O mesmo diremos das centelhas que se produzem algumas vezes em feixes mais ou menos compactos, pela contração do músculo do olho, e são devidas, provavelmente, à fosforescência ou à eletricidade natural da íris, porque geralmente adstritas à circunferência do disco desse órgão.
Tais ilusões não podem provir senão de uma observação incompleta. Quem quer que tenha estudado a natureza dos Espíritos, por todos os meios que a ciência prática faculta, compreenderá tudo o que elas têm de pueril. Se esses glóbulos aéreos fossem Espíritos, teríamos de convir que estariam reduzidos a um papel puramente mecânico para seres inteligentes e livres, papel sofrivelmente fastidioso para os Espíritos inferiores e, com mais forte razão, incompatível com a ideia que fazemos dos Espíritos superiores.
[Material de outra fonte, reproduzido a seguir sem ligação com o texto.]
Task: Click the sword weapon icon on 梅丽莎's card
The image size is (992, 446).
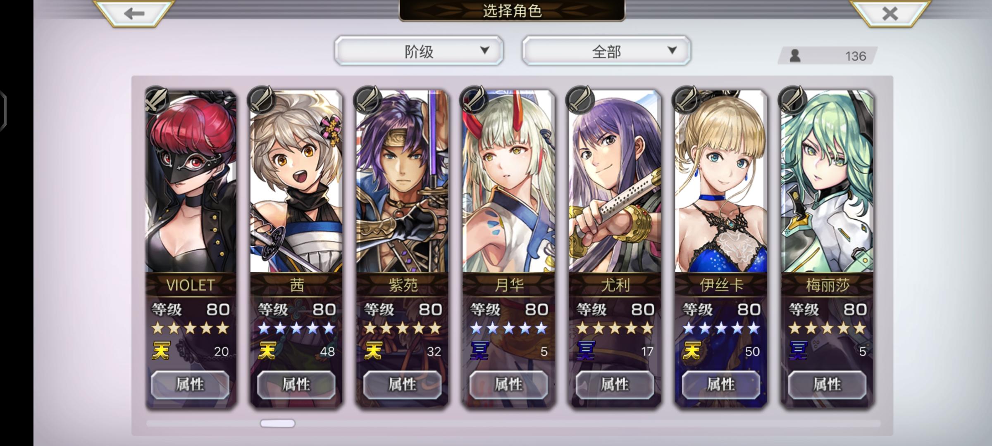Action: (792, 100)
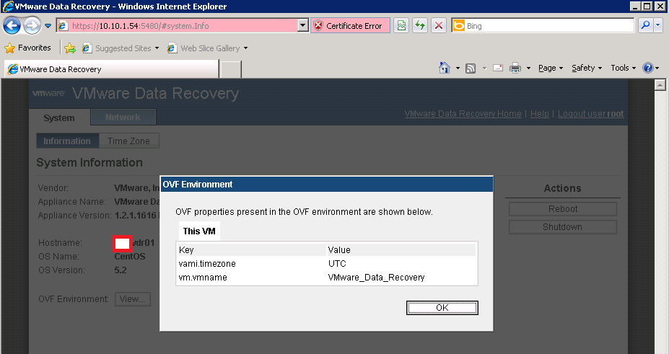This screenshot has height=354, width=669.
Task: Click the browser Back arrow button
Action: coord(12,26)
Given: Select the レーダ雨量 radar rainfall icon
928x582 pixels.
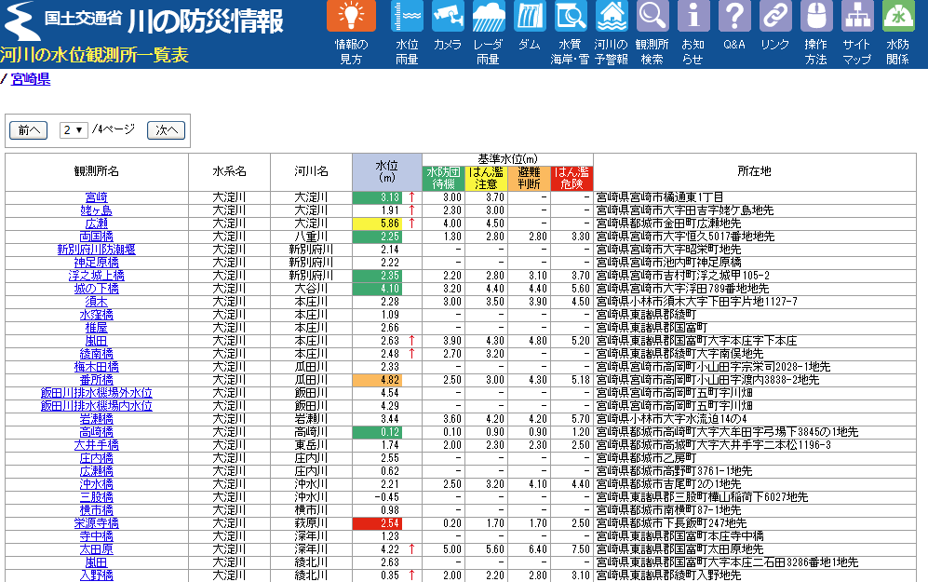Looking at the screenshot, I should pos(488,17).
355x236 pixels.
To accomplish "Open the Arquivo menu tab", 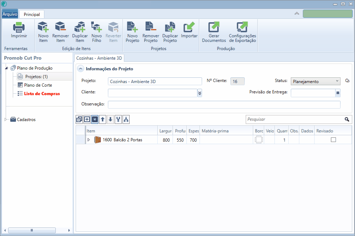I will pos(10,14).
Os únicos sinais que, realmente, podem atestar a presença dos Espíritos são os sinais inteligentes. Enquanto não ficar provado que as imagens de que acabamos de falar, ainda que assumindo a forma humana, têm movimento próprio, espontâneo, com evidente caráter intencional e acusando uma vontade livre, nisso não veremos senão fenômenos fisiológicos ou ópticos. A mesma observação se aplica a todos os gêneros de manifestações, sobretudo aos ruídos, às pancadas, aos movimentos insólitos dos corpos inertes, que milhares de causas físicas podem produzir.
Repetimos: enquanto um efeito não for inteligente por si mesmo, e independente da inteligência dos homens, é preciso olhá-lo duas vezes antes de o atribuir aos Espíritos.



[1] Revista Espírita FEVEREIRO DE 1860 – Allan Kardec - N. do T.: vide O Livro dos Médiuns – Segunda Parte – Capítulo VI – item 108.
[2] N. do T.: Vide O Livro dos Médiuns, Segunda Parte, capítulo VI: Manifestações visuais.